WHAT ARE SOME COMPLICATIONS ASSOCIATED WITH ANAPHYLAXIS? Complications associated with anaphylaxis can be severe and result in long-term or irreparable damage. Because the liver is considered as the major "shock organ" in canines experiencing anaphylaxis, liver damage can lead to liver disease. Loss of blood supply to the gastrointestinal system often results in "gastric ischemia" which is death of the tissue lining the intestines and presents as hemorrhagic diarrhea and vomitus. Under these circumstances, permeability of the intestines can lead to release of bacteria which may cause peritonitis. In some cases, whole sections of the intestine may die requiring surgical resection. Yet more severe cases may cause complete collapse of the gastrointestinal system. Additionally, one occurrence in anaphylaxis is the pooling and coagulation of blood which leads to a decrease in circulating platelets. This decrease in platelets has the potential to result in internal hemorrhage.

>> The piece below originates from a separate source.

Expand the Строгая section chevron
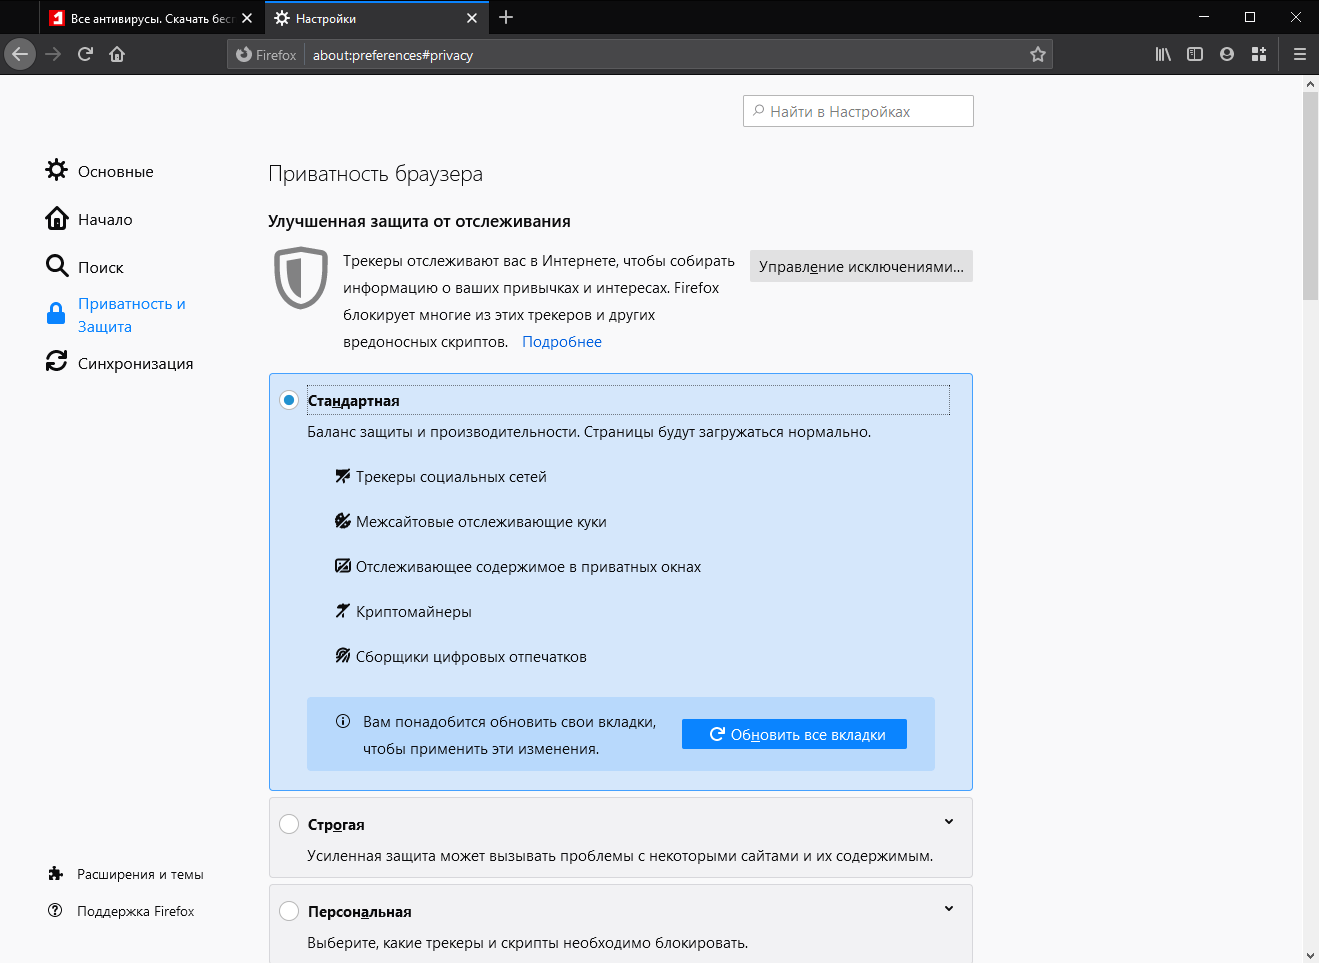 pos(948,820)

CAN ANAPHYLAXIS BE PREVENTED? Unfortunately, anaphylaxis usually occurs unexpectedly and very rapidly. The key to prevention is to avoid the agent which produces the reaction. However, in regard to vaccine and drug reactions there is no reliable prevention for anaphylaxis; rather, reducing the severity of the reaction has become the next best recommendation. In regard to reactions to vaccines, it is recommended that following vaccination the dog be observed in the veterinarian’s office for at least half-an-hour before leaving. In this way, the dog will have immediate medical attention if a reaction occurs. In those dogs which have a previous history of anaphylaxis, pretreatment with antihistamines or corticosteroids are methods currently used to reduce reaction severity.
REFERENCES:
Cohen, R. D., Systemic anaphylaxis. In Kirk, R.W. (ed): Current Veterinary Therapy XII. Philadelphia, WB Saunders Co., 1995, p.150.